Rhabdomyolysis is understood to be the destruction of skeletal muscle cells, as a consequence of different mechanisms of muscle injury. These muscle injuries evolve in phases and begin in the acute phase with sudden pain, depending on the extent of rhabdomyolysis, an evident increase in creatine phosphokinase (CPK), and myoglobinuria.
Skeletal muscle is responsible for moving the skeleton in the joints, so when said muscle tissue breaks down, symptoms such as muscle tenderness, muscle stiffness or pain, and weakness in the muscles that have been affected occur. In addition, other symptoms of this disease are generalized weakness, decreased urine production, the urine produced is expelled dark brown, red or even with a color like that of black cola, myalgia, dehydration, confusion, fever, vomiting, seizures, and involuntary weight gain.
Also, when the muscle tissue breaks down, the contents of the muscle fibers begin to be released into the bloodstream, which can affect some organs of the body such as the kidney, and can be the cause of acute kidney failure.
In the subacute phase of regeneration, about a week after the onset of symptoms, symptoms slowly diminish and laboratory values regress.
Many cases of rhabdomyolysis are caused by the use of drugs such as amphetamines, PCP, statins, heroin, and cocaine. Another reason is infections, trauma, ischemia, extremes in body temperature, other genetic muscle diseases, seizures, low phosphate levels, prolonged surgical procedures, severe dehydration, intense effort to run marathons and can also be caused by drugs, due to the reaction that many may have with a large part of them.

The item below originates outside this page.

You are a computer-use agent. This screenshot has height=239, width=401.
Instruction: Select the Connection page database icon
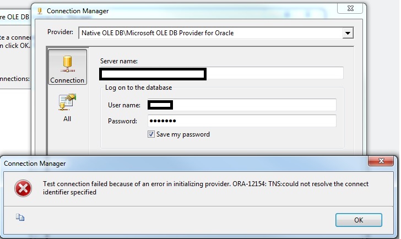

On the other hand, complications in the case of extensive rhabdomyolysis may include: compartment syndrome due to severe swelling, recurrent rhabdomyolysis, irreversible muscle necrosis, acute renal failure due to myoglobinemia, hypokalemia and hyperkalemia, harmful chemical imbalances for the blood and shock (low blood pressure).
Rhabdomyolysis can be diagnosed by tests and examinations such as: physical (to identify sensitive or damaged skeletal muscles), evaluation of the level of creatine kinase (CK), serum myoglobin, serum calcium, serum potassium, urinary myoglobin, and urinalysis. It can also be detected by evaluating CPK isoenzymes, urine creatinine, and serum creatinine.
The treatment of this disease consists of the consumption of liquids with bicarbonate, for the prevention of kidney damage, kidney dialysis (if necessary) and diuretics, for when urine production decreases. You must take vital care with kidney failure and low levels of calcium in the blood.